# Demand for hay changing?



## swmnhay (Jun 13, 2008)

Is the demand for hay changing?

The feedlots here have dropped the amount of hay in their rations.It used to be 2# per hd per day.Now I hear rations @.7#.And they don't use a good of hay.They are using distilers and don't need the protien from the hay because of all the protien in the distillers.Some using straw instead of hay.

Hay auctions here used to run 100 loads a sale and now running50-60 and the price is still soft.
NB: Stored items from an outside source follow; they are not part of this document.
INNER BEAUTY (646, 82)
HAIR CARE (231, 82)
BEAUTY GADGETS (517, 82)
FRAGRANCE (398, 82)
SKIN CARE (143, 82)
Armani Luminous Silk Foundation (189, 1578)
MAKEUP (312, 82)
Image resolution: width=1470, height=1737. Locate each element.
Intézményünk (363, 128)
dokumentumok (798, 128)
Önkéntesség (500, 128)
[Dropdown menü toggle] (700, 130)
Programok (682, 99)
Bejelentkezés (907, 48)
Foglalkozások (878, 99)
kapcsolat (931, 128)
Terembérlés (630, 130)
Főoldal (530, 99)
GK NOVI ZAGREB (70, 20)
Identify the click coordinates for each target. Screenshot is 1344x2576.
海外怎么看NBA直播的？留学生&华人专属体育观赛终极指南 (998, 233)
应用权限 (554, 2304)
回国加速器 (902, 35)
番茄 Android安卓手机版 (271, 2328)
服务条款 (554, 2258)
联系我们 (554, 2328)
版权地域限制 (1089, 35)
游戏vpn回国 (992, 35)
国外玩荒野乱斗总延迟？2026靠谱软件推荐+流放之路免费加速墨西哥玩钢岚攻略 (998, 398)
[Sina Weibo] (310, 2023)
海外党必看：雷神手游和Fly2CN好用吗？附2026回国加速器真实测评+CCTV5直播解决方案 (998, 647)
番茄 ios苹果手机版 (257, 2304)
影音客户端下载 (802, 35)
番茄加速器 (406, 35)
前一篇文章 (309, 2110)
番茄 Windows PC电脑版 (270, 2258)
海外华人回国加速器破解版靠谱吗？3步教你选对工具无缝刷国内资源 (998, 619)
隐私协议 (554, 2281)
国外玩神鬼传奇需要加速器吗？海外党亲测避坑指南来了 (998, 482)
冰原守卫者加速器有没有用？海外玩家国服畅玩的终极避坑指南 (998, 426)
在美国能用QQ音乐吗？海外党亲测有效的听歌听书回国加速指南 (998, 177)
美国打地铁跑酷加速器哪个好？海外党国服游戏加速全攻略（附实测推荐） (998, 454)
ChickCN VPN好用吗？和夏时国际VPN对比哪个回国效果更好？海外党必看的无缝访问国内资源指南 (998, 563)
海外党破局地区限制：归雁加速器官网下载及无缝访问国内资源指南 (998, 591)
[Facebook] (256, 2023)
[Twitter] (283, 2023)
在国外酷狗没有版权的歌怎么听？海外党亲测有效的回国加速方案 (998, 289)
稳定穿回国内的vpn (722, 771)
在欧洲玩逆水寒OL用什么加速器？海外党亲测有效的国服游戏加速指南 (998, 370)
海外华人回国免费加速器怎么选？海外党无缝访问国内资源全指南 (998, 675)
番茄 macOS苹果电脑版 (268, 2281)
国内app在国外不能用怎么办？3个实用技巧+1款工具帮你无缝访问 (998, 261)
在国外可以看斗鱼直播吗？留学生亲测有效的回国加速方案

Another hay guy I know got a call from a dairy lookin for hfr hay.He was only willing to pay $60 a ton.LOL


----------



## ne_mn (Nov 25, 2010)

I think you're right. The straw and cornstalks can be pretty cheap filler. Especially with a lot of the no tilling going on there are farmers who want some of the crop residue off the fields so the soil can warm up quicker in the spring. Some of them can unload their bales so cheap there ain't much of a way to compete.

All it would take is a few drier years and hay would be back in the running. There are so many people reducing their hay ground acreage for one reason or another.


----------



## Mike120 (May 4, 2009)

Most people I know are cutting back cattle herd sizes. I picked up a field from my neighbor to switch over to hay because he cut his herd way back. The horse market is still OK for the high-$$ horses but grade horses and off-the-track horses often end up in Mexico. The price of feed and low-auction prices makes raising animals a poor investment right now. However, the hay prices seem to be pretty steady for decent small squares in this area and the only low prices I've seen were for junk hay. It's usually in small lots. I even saw some junk rounds on an on-line auction site the other day.


----------



## mlappin (Jun 25, 2009)

I'm not exactly sure what is happening in our haymarket, I do know about 7-8 of the 20 loads at the Saturday auction no sold. Mine was one of them, wasn't about to give hay away at $75/ton that had brought $120/ton the day before. I'm seriously looking into more cheap storage of some kind as I'm beginning to wonder if I just shouldn't sit on last years crop and make more room for this years crop.


----------



## NDVA HAYMAN (Nov 24, 2009)

Cy, The sad part about it is that the guy will find someone to sell it to him for the $60 bucks. Sometimes I wished I had a crystal ball. I guess this year will tell the story but when we see people ripping out their hay ground, we will be right back there thinking that prices have got to get better. I seem to stay confused and undecided on what the hell to do. Mike


----------



## baddog201 (Sep 18, 2010)

I am going to try hay one more year and if i have another bad year I will be ripping all my hay out and going back to corn and beans and wheat


----------